Crestview will pay off-duty deputies to police buildings

LISBON – With concerns about school safety in the forefront, the Crestview Board of Education this week voted to hire off-duty sheriff’s deputies to spend time in the buildings during school hours.

Superintendent John Dilling said up until this time, “Sheriff Ray Stone has been very gracious” by allowing deputies to stop by the Crestview schools and other county schools during the day. However, the board now has voted to pay off-duty deputies $25 per hour for helping provide a police presence around the buildings.

Dilling said he was at a meeting recently with the officials of other local schools, State Sen. Joe Schiavoni (D-Boardman) and Attorney General Mike DeWine. The discussion was about where local schools are when it comes to security and what needs to be done.

While he notes paying a deputy to rotate time between the high, middle and elementary schools may not be a good long-term plan, Dilling said it is at least helpful to have a security presence at the buildings. In the future, perhaps there could be money available again for school resource officers.

“There’s just not funding for the type of security we need to secure a public building,” Dilling said.

The buildings at Crestview are open for various functions, including as polling places, blood drives and for events such as the Veteran’s Day program. Dilling said the board may at some point need to look at some of the policies, but added “we can’t lock it down all the time.”

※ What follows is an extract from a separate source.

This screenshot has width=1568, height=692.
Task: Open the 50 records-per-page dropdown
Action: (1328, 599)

The board approved the deputies James Cannon, Willie Coleman, Michael Helman, Brandon Hoppel, Richard Kimble, Jon Price, Tricia Quinn and Kevin Shulas to come to the schools. Parents and students may see the presence of a deputy on Tuesday when classes resume.

Funding security is not the only financial issue which was discussed by the board on Wednesday. Board member John Garwood gave a report about funding proposals for school districts through the state of Ohio.

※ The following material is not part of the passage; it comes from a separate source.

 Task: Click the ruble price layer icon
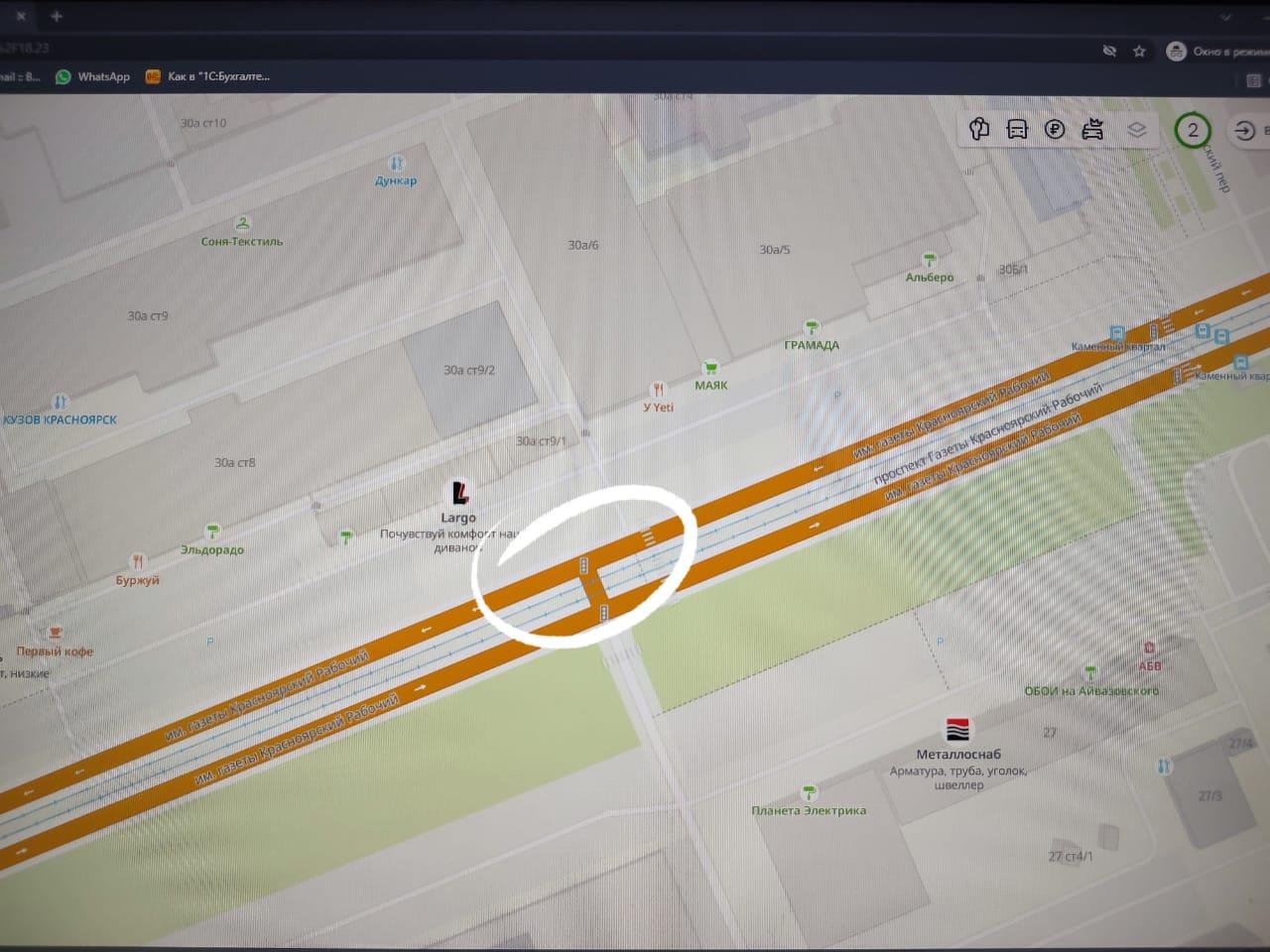pos(1055,129)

Dilling and Treasurer Charlene Mercure said Crestview had its state funding cut each year starting in 2009. Crestview has been placed into the guarantee category for funding, which is proposed to go away in about two years. Dilling noted that while state funding has increased for schools, Crestview and many others have not received any of it. Most of it reportedly went to large city schools and a few suburban ones.

In other matters before the board:

-Two students, E.J. Miller and Preston Styrene, gave a presentation to the board describing their trip to Washington, D.C., for the presidential inauguration with other gifted students from four Columbiana County schools. The students went to a long list of monuments and museums including the Smithsonian, the 911 Pentagon Memorial, the Library of Congress, the Holocost Museum, the Washington Monument, Arlington Cemetery, plus several war veteran monuments, presidential monuments and the Martin Luther King Jr. monument.

-An executive session was held at the end of the meeting to evaluate Dilling and Mercure. During the meeting, the board announced Mercure received an award from the Auditor of State for the school’s most recent audit.

“It’s help from everybody in my office,” Mercure said as the board applauded her.

-The board approved the resignation of Andrea Munnell, a middle school teacher.